Para descanso dos nossos leitores não há fotos da sauna. Mas é o costume: 50 a 80ºC lá dentro e um vapor que queima, bancos corridos, toalhas e agua gelada pela cabeça abaixo, parece a praia em Sesimbra no verão. Depois de todos lavadinhos a balde e cheios de calor, vamos então ao lago.
São uns 150 metros pela neve e depois pelo gelo até ao buraco no centro do lago. Quando lá chego já não sinto os pés. Curiosamente não me custa nada entrar, pois não há choque térmico. É descer as escadas e mergulhar a cabeça. Mas quando saio farto-me de gritar, perante os aplausos dos locais do outro lado do lago que gozam o prato. Depois o corpo começa a libertar um calor enorme e regresso quente à sauna, não fora os pés continuarem tão gelados que já não os sinto desde que saí da sauna.
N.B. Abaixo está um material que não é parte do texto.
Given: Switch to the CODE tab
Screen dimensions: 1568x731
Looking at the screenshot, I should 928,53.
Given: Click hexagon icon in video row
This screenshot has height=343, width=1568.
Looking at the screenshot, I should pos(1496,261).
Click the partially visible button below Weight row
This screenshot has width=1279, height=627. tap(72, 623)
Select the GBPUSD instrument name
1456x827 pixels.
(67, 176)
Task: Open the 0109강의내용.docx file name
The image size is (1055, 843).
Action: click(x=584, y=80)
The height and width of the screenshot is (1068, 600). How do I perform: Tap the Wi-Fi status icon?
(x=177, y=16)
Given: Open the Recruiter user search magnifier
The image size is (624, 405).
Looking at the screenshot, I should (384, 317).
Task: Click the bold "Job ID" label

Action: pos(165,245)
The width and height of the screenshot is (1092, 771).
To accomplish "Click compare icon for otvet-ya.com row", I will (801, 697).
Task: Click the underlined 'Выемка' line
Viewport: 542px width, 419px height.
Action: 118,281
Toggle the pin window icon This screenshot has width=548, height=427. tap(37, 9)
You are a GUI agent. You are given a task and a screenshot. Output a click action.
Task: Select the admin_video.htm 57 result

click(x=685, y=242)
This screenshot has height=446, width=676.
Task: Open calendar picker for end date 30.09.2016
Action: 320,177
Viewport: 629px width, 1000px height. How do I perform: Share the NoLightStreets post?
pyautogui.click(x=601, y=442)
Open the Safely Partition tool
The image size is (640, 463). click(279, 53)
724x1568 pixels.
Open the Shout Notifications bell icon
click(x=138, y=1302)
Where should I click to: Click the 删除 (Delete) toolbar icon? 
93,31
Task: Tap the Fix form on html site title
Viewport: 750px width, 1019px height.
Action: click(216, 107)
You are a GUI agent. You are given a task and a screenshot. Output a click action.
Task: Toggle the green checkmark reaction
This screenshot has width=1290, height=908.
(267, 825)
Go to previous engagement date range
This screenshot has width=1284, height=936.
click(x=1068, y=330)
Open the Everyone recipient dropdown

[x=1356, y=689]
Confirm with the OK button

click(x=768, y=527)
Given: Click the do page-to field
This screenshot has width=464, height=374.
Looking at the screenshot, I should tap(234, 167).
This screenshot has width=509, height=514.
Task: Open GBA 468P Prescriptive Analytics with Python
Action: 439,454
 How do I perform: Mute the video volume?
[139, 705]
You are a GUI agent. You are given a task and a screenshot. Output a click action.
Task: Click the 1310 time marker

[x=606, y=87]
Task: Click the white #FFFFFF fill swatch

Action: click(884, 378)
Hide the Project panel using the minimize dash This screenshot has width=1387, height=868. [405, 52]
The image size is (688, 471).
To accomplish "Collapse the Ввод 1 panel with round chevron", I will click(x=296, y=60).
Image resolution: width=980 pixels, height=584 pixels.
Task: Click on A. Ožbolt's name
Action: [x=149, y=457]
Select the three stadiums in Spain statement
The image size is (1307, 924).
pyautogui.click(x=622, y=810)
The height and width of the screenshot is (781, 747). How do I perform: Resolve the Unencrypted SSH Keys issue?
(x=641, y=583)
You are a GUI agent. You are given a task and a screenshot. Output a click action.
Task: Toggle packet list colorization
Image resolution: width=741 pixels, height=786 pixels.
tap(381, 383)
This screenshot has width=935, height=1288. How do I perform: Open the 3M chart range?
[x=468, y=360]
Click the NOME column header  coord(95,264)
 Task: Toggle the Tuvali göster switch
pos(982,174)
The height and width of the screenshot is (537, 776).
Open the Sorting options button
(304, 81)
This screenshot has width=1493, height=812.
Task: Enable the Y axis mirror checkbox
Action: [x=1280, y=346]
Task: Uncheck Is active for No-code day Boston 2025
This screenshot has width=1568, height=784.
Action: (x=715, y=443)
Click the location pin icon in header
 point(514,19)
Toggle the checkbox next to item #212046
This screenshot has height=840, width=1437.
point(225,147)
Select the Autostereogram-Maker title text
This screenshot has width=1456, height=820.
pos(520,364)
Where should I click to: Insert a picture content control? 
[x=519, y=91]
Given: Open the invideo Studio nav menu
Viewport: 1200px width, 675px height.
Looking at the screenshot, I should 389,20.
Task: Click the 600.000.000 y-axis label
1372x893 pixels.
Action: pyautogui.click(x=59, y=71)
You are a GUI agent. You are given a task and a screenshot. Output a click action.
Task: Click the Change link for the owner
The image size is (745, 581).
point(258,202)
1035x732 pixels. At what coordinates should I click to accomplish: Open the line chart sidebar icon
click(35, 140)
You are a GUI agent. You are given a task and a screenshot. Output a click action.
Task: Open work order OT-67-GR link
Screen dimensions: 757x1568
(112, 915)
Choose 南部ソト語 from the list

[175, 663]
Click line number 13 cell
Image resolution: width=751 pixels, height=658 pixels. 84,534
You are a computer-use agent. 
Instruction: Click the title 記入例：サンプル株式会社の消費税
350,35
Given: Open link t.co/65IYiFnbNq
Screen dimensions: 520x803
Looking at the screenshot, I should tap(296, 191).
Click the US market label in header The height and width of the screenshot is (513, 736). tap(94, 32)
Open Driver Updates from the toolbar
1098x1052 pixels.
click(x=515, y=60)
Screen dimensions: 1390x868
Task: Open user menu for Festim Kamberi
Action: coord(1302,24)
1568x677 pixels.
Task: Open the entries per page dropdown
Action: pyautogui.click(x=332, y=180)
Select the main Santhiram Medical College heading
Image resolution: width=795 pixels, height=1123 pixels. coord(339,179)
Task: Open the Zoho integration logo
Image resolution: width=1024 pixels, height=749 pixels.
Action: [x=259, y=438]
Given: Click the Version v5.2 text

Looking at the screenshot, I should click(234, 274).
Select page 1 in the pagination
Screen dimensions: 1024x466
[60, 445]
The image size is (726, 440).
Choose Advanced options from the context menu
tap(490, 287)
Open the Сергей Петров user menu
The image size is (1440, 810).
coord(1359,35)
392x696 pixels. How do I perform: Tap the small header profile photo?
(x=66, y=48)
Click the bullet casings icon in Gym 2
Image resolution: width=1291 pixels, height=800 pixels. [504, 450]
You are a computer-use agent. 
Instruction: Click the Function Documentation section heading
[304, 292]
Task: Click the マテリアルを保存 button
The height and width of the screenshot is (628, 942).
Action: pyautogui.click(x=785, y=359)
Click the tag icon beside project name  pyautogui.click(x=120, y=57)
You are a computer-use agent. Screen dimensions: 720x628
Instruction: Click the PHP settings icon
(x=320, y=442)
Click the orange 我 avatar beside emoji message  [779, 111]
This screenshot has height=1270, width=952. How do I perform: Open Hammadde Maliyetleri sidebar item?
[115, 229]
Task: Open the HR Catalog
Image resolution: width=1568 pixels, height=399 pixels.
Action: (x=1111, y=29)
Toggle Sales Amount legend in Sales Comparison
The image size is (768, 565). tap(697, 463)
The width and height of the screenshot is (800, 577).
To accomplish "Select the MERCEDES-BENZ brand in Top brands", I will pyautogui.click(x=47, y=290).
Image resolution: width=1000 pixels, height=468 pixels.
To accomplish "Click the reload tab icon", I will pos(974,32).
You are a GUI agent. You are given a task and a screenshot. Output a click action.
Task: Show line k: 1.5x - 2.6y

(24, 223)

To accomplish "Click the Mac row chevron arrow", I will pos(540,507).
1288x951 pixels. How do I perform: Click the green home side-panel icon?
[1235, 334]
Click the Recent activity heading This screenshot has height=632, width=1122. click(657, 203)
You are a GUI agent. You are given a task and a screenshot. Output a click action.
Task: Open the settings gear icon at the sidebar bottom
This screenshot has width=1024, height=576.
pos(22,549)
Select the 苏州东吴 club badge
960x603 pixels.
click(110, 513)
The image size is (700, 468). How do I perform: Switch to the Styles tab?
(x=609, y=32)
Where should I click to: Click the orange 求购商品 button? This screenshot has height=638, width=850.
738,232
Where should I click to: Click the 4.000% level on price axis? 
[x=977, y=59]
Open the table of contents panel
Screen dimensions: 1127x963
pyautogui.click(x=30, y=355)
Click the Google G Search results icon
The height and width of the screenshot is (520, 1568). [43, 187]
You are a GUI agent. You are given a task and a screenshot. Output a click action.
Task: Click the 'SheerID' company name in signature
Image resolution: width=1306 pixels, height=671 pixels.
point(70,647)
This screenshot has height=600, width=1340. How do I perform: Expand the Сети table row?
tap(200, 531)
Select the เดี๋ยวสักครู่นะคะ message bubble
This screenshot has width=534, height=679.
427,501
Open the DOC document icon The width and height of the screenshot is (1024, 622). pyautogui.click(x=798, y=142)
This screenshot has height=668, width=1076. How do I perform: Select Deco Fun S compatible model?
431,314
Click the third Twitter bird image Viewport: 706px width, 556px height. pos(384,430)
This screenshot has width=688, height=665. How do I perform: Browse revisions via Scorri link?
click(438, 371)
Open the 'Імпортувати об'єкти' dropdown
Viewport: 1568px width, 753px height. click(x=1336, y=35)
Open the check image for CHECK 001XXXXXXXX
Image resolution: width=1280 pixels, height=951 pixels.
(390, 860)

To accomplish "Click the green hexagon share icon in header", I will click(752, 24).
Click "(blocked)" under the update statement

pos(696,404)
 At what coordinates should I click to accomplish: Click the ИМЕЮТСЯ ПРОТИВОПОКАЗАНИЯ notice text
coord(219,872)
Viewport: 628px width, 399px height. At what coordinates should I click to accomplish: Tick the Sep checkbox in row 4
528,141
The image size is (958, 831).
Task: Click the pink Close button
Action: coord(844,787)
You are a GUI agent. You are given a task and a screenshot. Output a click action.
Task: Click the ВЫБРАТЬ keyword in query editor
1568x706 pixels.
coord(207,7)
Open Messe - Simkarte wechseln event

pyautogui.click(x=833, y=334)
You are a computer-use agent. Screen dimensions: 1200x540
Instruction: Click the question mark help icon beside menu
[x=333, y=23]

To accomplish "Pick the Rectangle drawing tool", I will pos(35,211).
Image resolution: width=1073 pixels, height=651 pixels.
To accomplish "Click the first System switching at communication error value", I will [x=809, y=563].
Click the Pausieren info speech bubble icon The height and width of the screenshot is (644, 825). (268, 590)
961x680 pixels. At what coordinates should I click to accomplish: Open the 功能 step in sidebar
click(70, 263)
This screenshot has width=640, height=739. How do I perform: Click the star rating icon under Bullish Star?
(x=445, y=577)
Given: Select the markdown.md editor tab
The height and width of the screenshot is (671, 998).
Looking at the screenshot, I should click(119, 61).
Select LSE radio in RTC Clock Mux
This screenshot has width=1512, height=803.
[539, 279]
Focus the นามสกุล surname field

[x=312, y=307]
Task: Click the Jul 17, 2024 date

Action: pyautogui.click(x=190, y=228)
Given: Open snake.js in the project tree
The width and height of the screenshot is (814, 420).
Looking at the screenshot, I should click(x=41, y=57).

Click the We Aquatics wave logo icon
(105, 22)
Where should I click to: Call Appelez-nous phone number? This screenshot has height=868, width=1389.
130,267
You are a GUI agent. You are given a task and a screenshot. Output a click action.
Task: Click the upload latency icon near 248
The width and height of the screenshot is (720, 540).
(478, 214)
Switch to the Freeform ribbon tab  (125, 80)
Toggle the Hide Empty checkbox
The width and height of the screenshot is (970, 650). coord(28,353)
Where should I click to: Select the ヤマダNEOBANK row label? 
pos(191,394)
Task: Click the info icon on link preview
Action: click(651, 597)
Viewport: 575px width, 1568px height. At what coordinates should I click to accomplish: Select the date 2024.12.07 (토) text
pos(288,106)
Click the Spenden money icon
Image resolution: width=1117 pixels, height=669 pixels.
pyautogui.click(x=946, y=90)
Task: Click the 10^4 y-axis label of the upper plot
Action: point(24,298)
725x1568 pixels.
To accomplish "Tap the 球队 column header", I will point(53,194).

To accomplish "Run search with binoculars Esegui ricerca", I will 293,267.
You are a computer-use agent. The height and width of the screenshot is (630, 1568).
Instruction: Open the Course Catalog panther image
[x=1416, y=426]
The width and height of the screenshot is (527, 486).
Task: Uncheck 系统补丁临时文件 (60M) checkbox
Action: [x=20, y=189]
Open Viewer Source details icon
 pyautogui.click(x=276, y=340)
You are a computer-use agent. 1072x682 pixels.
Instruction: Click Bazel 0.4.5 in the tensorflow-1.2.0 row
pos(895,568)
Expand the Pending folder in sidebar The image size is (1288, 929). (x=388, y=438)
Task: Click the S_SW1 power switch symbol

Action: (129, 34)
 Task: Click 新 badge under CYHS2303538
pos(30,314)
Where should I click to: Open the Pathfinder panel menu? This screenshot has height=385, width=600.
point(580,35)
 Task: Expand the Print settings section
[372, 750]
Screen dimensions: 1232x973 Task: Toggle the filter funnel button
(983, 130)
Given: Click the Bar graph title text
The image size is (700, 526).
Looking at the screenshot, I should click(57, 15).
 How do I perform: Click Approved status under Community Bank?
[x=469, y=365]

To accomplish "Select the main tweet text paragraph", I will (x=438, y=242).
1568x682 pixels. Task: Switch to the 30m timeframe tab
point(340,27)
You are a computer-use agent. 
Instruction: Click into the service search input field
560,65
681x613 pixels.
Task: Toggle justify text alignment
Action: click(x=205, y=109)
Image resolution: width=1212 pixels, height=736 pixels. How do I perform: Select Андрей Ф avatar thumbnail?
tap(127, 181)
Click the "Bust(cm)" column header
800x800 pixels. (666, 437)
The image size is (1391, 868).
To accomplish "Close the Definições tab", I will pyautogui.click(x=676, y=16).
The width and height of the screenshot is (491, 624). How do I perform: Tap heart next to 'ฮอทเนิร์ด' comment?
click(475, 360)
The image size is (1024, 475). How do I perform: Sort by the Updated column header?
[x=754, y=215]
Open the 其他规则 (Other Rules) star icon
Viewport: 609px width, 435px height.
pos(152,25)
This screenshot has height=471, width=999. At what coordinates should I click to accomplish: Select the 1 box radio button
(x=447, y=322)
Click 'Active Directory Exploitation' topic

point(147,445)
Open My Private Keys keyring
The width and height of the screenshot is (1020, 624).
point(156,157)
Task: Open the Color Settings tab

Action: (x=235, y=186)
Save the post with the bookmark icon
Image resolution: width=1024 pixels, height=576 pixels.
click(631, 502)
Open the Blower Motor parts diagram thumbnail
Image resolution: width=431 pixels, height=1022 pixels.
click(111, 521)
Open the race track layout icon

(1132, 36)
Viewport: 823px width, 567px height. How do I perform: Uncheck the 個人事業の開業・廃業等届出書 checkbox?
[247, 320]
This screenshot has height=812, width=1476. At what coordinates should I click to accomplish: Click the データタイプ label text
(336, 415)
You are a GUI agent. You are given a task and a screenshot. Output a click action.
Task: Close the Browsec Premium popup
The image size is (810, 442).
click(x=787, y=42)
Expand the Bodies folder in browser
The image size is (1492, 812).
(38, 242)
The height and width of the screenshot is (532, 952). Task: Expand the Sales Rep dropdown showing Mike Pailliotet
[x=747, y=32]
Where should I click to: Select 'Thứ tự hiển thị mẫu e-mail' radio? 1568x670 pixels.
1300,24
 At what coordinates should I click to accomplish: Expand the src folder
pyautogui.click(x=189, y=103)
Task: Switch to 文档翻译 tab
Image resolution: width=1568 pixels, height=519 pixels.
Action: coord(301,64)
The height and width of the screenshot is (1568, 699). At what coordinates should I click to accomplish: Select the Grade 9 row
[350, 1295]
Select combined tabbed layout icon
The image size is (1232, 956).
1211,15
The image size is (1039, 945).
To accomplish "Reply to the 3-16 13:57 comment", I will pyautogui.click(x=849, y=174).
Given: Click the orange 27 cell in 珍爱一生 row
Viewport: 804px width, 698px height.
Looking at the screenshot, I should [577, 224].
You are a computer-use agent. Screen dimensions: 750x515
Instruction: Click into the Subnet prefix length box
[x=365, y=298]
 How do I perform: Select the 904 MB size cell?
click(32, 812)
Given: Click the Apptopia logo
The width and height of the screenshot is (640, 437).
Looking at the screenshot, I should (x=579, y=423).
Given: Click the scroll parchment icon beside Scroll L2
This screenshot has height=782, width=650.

Limpos e vestidos reunimo-nos para um jantar conjunto e uma pequena festa na casa-bar.
No dia seguinte arrumamos o equipamento, recebemos os diplomas, e entre choros e abraços, despedimo-nos à medida que cada um vai ficando para trás nos aeroportos que os vão levar de volta a casa.
Ainda me esperavam 8 horas de viagem de regresso, mas as recordações ficam para sempre.